ERIC Number: ED207084
Record Type: RIE
Publication Date: 1981
Reference Count: 0
Cognitive Processes in Spelling and Their Relevance to Spelling Reform.
Cognitive psychology has provided an information processing model that distinguishes between input processes such as listening to speech or reading and output processes such as speaking or writing. It is useful for spelling reformers to consider reading (input) and writing (output) processes separately, because the demands of the reader and of the writer are, to a large extent, incompatible. The writer might wish to use a sound-to-letter strategy, possibly an individual shorthand. On the other hand, the reader may find phonetic or shorthand writing very demanding since reading rarely uses a letter-to-sound strategy. Readers tend to rely on a variety of cues present in conventional English orthography. These cues may relate directly (visually rather than phonologically) to the meaning, origin, and syntactic function of words. As seen from this point of view, a purely phonetic spelling reform would favor only the writer and penalize the reader.
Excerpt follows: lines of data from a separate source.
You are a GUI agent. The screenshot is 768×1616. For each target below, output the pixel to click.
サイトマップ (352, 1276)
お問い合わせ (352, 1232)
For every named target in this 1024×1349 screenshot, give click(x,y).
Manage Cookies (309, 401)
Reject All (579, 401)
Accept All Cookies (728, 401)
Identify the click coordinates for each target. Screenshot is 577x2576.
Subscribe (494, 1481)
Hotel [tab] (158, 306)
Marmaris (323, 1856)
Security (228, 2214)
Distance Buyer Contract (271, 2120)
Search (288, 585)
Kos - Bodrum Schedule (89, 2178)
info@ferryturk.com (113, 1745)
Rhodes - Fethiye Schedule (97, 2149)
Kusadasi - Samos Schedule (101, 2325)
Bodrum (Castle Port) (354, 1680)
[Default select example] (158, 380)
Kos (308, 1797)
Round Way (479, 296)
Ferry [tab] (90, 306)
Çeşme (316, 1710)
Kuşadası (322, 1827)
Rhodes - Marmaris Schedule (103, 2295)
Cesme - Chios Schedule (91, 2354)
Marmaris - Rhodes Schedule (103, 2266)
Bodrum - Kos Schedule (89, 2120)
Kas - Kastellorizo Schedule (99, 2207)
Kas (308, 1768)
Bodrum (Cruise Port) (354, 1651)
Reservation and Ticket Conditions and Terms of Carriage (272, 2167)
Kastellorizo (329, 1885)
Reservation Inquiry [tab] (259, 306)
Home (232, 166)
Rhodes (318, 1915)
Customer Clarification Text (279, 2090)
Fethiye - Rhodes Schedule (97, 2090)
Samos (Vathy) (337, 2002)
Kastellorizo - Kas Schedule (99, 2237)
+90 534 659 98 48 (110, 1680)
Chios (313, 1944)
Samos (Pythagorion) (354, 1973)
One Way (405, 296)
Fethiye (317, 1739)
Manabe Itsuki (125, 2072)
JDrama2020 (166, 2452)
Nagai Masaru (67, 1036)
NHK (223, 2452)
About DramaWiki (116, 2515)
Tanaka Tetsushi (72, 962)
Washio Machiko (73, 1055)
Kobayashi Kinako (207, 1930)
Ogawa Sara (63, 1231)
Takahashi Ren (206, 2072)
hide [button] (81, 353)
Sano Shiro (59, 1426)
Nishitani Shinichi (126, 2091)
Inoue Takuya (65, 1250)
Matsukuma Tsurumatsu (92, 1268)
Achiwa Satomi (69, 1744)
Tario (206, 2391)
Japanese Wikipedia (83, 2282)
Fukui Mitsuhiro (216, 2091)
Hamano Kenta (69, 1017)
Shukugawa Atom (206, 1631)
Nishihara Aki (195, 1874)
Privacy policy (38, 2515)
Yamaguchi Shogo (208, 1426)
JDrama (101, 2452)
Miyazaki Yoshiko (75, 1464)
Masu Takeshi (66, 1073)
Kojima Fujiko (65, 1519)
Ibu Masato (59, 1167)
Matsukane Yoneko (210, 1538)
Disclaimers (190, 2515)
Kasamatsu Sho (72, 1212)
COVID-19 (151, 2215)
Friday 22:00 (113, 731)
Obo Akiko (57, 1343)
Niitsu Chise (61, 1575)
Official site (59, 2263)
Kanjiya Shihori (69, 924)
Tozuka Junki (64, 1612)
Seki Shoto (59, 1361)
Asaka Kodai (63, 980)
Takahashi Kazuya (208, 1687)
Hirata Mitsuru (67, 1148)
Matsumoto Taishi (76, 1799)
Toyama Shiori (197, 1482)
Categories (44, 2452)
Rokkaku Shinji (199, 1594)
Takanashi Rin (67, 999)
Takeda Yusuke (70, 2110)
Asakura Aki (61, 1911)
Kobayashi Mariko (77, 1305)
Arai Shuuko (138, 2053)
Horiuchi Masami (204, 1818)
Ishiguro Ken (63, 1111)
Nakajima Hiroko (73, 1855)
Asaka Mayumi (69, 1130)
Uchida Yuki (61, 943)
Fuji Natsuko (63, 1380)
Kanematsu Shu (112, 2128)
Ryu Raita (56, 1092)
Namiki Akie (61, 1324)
An ideally efficient communication system for written language would have to allow for the different requirements of the reader and writer. One solution would be a device that could be linked to a keyboard or writing pad and transform input written phonetically or in individual shorthand into output that would appear on screen or in print as widely readable copy and that could be programed to give as much graphic and orthographic information as is desirable. (Author/HOD)
Publication Type: Opinion Papers; Speeches/Meeting Papers
Education Level: N/A
Authoring Institution: N/A
Identifiers: Reading Writing Relationship
Note: Paper presented at the Annual Meeting of the International Conference on Reading and Spelling (3rd, Edinburgh, Scotland, July 31-August 3, 1981).